▼

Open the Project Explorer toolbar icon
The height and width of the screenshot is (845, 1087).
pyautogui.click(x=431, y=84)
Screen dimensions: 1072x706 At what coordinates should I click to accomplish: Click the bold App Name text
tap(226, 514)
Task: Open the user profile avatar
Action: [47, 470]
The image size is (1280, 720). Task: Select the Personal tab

▲

▶ [TASK TO COMPLETE] Every record listed above needs to be written out again exactly.

▶ [ANSWER SECTION]
Open the Project Explorer toolbar icon
The height and width of the screenshot is (845, 1087).
pyautogui.click(x=431, y=84)
Screen dimensions: 1072x706 At what coordinates should I click to accomplish: Click the bold App Name text
tap(226, 514)
Task: Open the user profile avatar
Action: [47, 470]
The image size is (1280, 720). Task: Select the Personal tab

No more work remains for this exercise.